Understanding abstract algebra proof of Fermat's Little Theorem

Question

The following proof of Fermat's Little Theorem is taken verbatim from Fraleigh's A First Course in Abstract Algebra:

For any field, the nonzero elements form a group under the field multiplication. In particular, for $\mathbb Z_p$, the elements $$1,2,3,\ldots,p-1$$ form a group of order $p-1$ under multiplication modulo $p$. Since the order of any element in a group divides the order of the group, we see that for $b\neq0$ and $b\in\mathbb Z_p$, we have $b^{p-1}=1$ in $\mathbb Z_p$. Using the fact that $\mathbb Z_p$ is isomorphic to the ring of cosets of the form $a+p\mathbb Z$, we see at once that for any $a\in\mathbb Z$ not in the coset $0+p\mathbb Z$, we must have $$a^{p-1}\equiv1\pmod{p}.$$

I have no problem following the proof, except for one thing. The whole proof makes no mention at all about how $p$ must be a prime. Hence it seems like this proof demonstrates Fermat's Little Theorem for all numbers $p$, not just primes, which is absurd! Where precisely does this proof break down when $p$ is not prime? What am I missing? (Sorry if this question is too trivial, but I couldn't find an explanation elsewhere.)

Answer 1

the order of the multiplicative group $\bmod p$ is $\varphi(p)$ in general, it's just that if $p$ is prime we have $\varphi(p)=p-1$.

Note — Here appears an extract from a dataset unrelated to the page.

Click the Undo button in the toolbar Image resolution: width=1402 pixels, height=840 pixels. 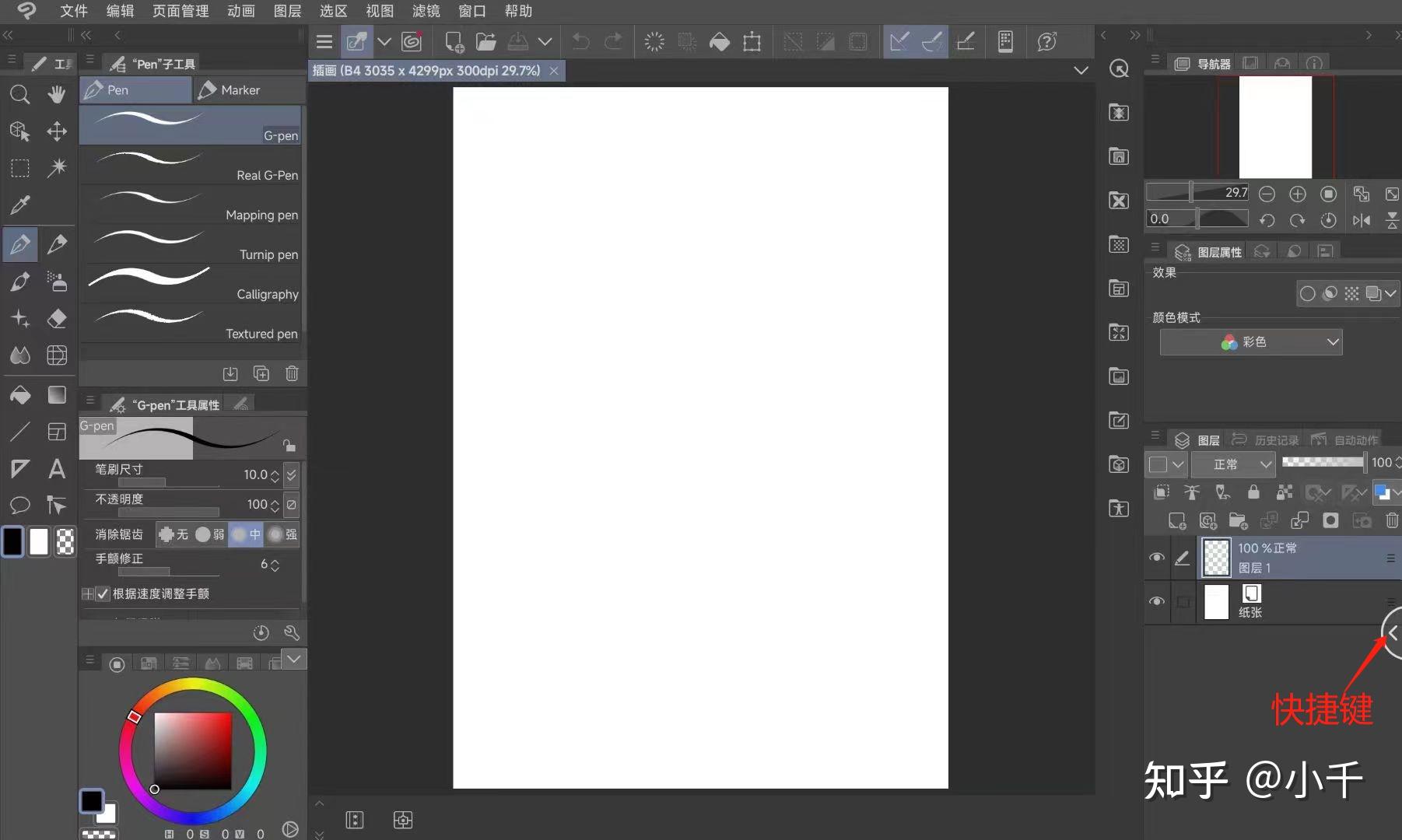pos(580,42)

So in fact this is a proof of Euler's theorem.

Answer 2

Due to the hint from Bill Dubuque and Doug M, I think I have resolved my own problem. The bolded claim in the proof which is integral to the rest of the proof is only applicable when $\mathbb Z_p$ is indeed a field, which requires that every element in it has a multiplicative inverse, so each of them is coprime with the order of $\mathbb Z_{p}$. In order to have every $1,2,3,\ldots,p-1$ be coprime with $p$ we need $p$ to be prime.